Pada kesempatan lain, orangtua kembali membawa saya ke alam khayal dengan membuka kembali kenangan masa lalu eyang yang katanya memiliki ilmu meringankan tubuh yang sempurna, sehingga eyang bisa berjalan di atas sungai tanpa tersentuh air. Kisah semacam ini menjadi bumbu masa kecil saya yang tumbuh dan besar di Surabaya legenda kota pahlawan yang mencengangkan. Meski demikian orangtua tidak menutupi nasib rnengenaskan yang dialami eyang saat ajal menjemputnya. Eyang meregang nyawa dengan cara yang tidak mudah. Sebuah ketidakwajaran yang pada akhirnya memaksa eyang menceritakan ilmu yang dipelaiarinya selama ini dan siapa saudara seperguruannya.

Melalui saudara seperguruan Eyang diketahui bahwa pengapesan Eyang adalah langit-langit mulut. Karena tidak kuasa melihat penderitaan Eyang saat sakaratul maut itu maka tidak ada pilihan lain. Langit-langit mulut Eyang harus ditusuk dengan benda tumpul. Ltulah satu-satunya jalan saat itu yang bisa ditempuh. Meski dengan berat hati, namun pilihan pahit itu harus dilalui juga.

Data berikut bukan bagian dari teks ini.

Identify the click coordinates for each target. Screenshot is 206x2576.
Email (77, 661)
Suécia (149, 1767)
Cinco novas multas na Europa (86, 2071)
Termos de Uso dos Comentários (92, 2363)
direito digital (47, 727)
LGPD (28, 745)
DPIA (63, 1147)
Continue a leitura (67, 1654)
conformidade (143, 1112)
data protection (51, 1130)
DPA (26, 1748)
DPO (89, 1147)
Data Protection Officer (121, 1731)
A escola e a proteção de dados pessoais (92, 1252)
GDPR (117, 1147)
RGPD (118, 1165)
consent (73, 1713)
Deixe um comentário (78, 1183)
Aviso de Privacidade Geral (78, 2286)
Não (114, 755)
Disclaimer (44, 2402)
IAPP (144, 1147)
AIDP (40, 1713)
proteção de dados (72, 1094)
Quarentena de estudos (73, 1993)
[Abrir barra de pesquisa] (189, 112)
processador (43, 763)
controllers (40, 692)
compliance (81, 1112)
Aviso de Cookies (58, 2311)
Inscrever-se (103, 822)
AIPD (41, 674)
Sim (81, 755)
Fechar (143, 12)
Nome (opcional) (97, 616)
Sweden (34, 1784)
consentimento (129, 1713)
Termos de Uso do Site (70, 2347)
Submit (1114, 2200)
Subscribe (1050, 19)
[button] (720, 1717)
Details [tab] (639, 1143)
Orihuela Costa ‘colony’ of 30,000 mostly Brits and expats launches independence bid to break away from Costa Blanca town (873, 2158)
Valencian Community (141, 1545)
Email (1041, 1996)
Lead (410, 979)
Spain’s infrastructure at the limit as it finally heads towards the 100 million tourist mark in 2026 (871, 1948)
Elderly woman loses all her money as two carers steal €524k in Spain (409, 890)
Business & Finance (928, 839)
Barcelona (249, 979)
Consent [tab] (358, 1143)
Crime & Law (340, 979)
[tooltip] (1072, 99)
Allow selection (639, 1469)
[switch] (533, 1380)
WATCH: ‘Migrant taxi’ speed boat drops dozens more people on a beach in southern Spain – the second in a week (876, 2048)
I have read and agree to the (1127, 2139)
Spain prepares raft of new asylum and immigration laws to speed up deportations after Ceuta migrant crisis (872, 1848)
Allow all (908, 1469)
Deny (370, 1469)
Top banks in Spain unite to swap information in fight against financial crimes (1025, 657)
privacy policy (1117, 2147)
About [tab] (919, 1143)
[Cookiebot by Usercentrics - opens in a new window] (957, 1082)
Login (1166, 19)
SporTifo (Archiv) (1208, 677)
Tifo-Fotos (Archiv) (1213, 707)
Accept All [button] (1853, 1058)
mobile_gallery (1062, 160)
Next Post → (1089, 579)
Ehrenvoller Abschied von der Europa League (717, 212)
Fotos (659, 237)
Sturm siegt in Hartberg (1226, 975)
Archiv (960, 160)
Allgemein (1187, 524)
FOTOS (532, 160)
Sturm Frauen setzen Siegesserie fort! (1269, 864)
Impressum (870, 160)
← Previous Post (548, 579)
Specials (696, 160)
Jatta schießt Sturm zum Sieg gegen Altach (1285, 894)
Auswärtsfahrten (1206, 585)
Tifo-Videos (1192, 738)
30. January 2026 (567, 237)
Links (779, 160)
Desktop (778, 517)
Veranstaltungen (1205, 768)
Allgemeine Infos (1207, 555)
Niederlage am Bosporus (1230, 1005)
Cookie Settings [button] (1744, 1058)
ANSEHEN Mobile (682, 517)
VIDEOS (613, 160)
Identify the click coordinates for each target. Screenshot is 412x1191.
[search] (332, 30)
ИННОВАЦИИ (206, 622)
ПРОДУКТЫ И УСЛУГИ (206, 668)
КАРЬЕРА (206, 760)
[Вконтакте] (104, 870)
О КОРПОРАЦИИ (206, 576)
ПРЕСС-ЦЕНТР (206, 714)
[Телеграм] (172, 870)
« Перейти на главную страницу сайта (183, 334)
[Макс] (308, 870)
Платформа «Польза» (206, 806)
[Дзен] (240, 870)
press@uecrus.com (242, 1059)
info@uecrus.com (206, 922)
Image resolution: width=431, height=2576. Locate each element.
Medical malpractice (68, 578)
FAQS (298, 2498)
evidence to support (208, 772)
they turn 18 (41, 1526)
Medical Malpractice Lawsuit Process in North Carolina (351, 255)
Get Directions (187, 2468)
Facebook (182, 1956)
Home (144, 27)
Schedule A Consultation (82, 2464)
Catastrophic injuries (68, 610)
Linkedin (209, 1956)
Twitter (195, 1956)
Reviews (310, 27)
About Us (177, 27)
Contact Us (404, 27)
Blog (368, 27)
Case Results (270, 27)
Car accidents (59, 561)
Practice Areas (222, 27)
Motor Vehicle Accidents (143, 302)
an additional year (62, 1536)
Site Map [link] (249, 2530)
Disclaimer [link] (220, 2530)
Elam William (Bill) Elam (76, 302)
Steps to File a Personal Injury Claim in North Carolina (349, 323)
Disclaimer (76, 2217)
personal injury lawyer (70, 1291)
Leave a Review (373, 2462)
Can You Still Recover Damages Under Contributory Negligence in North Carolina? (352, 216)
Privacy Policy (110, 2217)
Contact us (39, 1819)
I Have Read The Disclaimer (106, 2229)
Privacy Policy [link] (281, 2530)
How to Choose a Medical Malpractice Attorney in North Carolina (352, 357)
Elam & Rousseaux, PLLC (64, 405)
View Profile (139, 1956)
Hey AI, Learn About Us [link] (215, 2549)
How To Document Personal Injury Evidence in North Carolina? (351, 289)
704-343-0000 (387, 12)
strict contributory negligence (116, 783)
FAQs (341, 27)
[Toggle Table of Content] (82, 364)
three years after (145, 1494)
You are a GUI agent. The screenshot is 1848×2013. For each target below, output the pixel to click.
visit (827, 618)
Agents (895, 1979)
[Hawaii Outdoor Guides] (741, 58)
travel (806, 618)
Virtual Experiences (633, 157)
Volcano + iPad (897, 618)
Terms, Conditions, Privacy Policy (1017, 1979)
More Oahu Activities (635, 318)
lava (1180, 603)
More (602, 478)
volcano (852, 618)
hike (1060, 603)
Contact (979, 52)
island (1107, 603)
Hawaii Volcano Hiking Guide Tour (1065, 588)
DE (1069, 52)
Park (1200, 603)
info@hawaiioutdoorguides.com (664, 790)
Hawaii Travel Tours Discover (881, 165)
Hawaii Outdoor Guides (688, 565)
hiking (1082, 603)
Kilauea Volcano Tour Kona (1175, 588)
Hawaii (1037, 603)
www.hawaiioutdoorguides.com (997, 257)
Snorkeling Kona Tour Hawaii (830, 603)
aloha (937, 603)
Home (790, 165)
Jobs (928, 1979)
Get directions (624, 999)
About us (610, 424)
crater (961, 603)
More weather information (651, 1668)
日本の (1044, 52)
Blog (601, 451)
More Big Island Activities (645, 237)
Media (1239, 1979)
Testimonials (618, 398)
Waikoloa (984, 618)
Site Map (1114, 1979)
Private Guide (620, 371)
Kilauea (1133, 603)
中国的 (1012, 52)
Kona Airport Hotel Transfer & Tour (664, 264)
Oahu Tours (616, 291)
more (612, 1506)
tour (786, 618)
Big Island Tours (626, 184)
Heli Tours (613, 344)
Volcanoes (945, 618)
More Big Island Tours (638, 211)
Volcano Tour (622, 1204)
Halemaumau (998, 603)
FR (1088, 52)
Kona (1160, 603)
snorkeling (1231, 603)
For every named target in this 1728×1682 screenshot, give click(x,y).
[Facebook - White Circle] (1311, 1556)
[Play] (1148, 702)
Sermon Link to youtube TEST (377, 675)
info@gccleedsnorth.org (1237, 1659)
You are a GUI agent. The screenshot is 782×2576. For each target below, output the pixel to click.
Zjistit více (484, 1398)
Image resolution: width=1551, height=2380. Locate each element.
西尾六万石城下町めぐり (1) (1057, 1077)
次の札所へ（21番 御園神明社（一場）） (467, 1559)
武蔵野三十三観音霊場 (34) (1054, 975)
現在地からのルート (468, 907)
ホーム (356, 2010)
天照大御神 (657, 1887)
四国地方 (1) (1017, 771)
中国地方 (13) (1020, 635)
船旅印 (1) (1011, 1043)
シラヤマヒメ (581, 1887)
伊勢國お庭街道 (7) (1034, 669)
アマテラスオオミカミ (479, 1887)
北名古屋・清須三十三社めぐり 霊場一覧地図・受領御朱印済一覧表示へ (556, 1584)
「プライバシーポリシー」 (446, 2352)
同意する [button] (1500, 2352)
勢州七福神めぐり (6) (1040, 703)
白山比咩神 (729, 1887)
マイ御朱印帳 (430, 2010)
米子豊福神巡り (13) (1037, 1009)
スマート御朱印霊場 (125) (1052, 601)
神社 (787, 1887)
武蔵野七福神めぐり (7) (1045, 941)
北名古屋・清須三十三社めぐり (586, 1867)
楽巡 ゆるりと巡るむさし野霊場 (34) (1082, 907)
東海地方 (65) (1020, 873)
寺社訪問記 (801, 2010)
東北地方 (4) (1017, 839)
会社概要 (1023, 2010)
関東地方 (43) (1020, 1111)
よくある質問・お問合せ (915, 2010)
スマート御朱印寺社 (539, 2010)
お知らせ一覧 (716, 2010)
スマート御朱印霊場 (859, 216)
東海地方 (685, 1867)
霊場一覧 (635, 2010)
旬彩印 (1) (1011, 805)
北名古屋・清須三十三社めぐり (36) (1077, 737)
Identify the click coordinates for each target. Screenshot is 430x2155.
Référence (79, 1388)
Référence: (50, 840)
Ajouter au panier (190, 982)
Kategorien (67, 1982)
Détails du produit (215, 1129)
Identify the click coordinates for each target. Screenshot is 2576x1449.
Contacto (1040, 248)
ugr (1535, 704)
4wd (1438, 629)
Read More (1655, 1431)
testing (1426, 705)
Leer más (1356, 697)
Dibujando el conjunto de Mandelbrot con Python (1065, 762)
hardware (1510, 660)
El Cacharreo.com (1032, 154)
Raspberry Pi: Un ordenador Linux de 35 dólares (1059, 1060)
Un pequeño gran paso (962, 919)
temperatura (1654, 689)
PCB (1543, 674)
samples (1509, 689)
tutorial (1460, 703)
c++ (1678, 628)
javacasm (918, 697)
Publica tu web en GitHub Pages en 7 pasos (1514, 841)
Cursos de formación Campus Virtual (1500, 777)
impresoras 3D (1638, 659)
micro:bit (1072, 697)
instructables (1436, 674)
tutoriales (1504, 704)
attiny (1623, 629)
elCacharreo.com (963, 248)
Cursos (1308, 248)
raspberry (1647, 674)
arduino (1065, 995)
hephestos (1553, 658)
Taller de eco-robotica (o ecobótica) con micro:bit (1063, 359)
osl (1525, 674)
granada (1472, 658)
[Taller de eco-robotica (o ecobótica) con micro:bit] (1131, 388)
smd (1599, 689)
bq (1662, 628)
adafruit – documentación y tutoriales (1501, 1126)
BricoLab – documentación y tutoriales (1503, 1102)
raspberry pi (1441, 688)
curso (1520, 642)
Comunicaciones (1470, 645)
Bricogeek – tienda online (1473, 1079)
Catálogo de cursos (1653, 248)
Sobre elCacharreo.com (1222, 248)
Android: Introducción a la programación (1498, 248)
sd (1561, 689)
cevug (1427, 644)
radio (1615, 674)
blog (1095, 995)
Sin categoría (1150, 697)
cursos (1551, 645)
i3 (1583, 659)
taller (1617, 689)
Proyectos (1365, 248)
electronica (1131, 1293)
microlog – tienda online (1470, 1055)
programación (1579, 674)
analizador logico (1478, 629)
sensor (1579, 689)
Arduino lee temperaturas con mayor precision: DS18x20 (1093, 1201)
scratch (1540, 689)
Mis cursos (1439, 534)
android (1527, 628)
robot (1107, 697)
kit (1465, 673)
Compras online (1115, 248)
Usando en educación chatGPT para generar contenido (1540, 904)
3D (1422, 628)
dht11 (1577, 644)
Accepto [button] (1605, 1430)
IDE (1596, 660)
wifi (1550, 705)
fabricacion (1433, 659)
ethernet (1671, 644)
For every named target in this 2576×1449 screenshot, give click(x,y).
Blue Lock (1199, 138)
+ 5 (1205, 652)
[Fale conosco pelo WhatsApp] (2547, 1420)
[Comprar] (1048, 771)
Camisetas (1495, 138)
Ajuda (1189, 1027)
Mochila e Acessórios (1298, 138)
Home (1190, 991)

Kisah sedih menjelang ajal itu tidak bisa mengubur bayangan indah menjadi manusia sakti yang katanya bisa melaksanakan shalat di Masjidil Haram, sehingga yang tergambar dalam benak saya adalah menjadi manusia sakti mandraguna seperti eyang. Terlebih bila mengingat riwayat keluarga dari pihak ibu yang boleh dibilang memiliki kekuatan spiritual lebih dibandingkan dengan keluarga yang lain. Hal ini terkait dengan keberadaan sebilah keris warisan. Tiga keluarga saudara ibu tidak kuat melawan kekuatan keris itu. Ada saja halangan dan hambatan yang mereka alami.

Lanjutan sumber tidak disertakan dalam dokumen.